IL CALDO DÀ ALLA TESTA? IL LUOGO COMUNE E LE VERITÀ DELLA SCIENZA
«Ti prego, buon Mercuzio, ritiriamoci. Fa molto caldo, i Capuleti sono in giro. Se li incontriamo non sfuggiremo ad una rissa. In questi giorni di fuoco il sangue pazzo ribolle». Anche in questa estate stiamo assistendo a molti fatti violenti. E torna in mente una frase: «Il caldo dà alla testa». Un luogo comune. Ma ha in qualche modo davvero a che fare con il disagio psichico? Partiamo dal presupposto che la gran parte dei disturbi mentali (come, del resto, anche la maggior parte delle malattie «mediche») sono cronici, con un andamento ricorrente. Questo non vuol dire incurabili (prognosi spesso associata al termine cronico), significa solo che periodi di quiescenza si alternano a fasi di recrudescenza dei sintomi. Le stagioni, e dunque anche le temperature e la quantità di luce, influiscono indubbiamente sulle ricadute. Certi disturbi d’ansia, come il disturbo di panico, ad esempio, (che ha nel «falso allarme al soffocamento» uno degli elementi nucleari) con il caldo peggiorano, cosicché spesso d’estate assistiamo a delle ricadute. Ci sono poi forme di disturbi bipolari che prendono addirittura il loro nome proprio dal loro andamento tipicamente stagionale, (seasonal affective disorders). Dall’altro lato, alcuni studi che si sono presi la briga di verificare l’incidenza di atti violenti nei vari periodi dell’anno hanno effettivamente rilevato che questi avvengono con più frequenza d’estate. L’equazione non è però così semplice come potrebbe sembrare e non dobbiamo cadere nella tentazione di ritenere tout court che l’intensificarsi degli agiti violenti che si verifica durante l’estate sia un prodotto della psicopatologia. Al contrario, la presenza di un disturbo mentale non è condizione necessaria né sufficiente a generare condotte violente, che, anzi, nel 97% dei casi sono perpetrate da soggetti nei quali non è diagnosticabile una psicopatologia conclamata, che ad esempio consenta di escludere l’imputabilità per incapacità di intendere e volere.

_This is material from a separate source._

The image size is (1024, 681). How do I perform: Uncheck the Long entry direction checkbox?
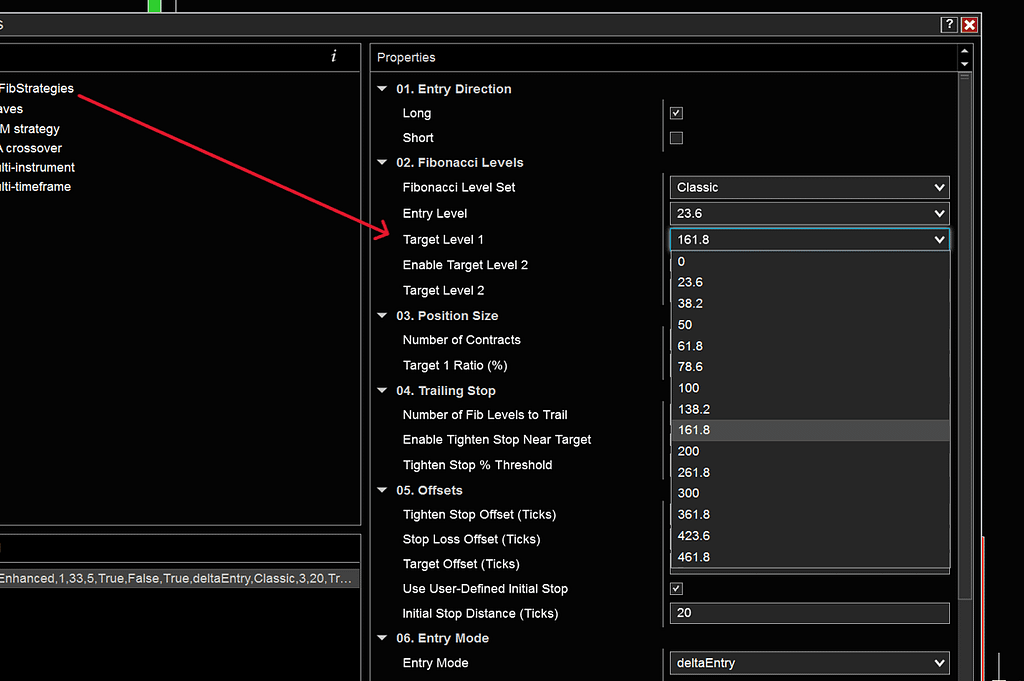tap(676, 112)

È possibile, tuttavia, che ci sia una relazione fra alcune funzioni della nostra mente e la temperatura. L’umore, ad esempio, e con esso i livelli di energia, la psicomotricità e la sfera neurovegetativa (sonno, appetito, sessualità) sono influenzati dalle stagioni. Ci sono poi molti studi che hanno individuato una relazione fra livelli di aggressività e temperatura. Alcuni di questi addirittura mettono in relazione il progressivo aumento della violenza su scala mondiale con il riscaldamento globale e la ridotta alternanza stagionale. I report dell’Onu, poi, confermano che le zone con il più alto tasso di crimini violenti sono quelle più calde, come America latina e Africa.
Quanto al meccanismo del- la correlazione caldo-violenza ci sono alcune ipotesi interessanti. Una sostiene che il caldo determina una sorta di «stato di attivazione neurovegetativa», in cui aumenta la frequenza cardiaca, la sudorazione, la pressione sanguigna, che a loro volta predispongono a comportamenti di «attacco». Un’altra ipotesi, che non è necessariamente in contrasto con la precedente, ma che anzi la può integrare, è che in estate, con il caldo, aumentino le possibilità di interazione sociale e quindi anche di scontro. È comunque affascinante pensare che oggi, con gli strumenti che la ricerca ci mette a disposizione, stiamo verificando con metodo scientifico quello che già Ippocrate aveva in qualche modo intuito quando affermava che il caldo e l’umido del sangue generano agitazione, allucinazioni e deliri. Il freddo e l’umido del flegma generano angoscia e ritiro. Il caldo e il secco della bile generano eccitazione psicomotoria e aggressività.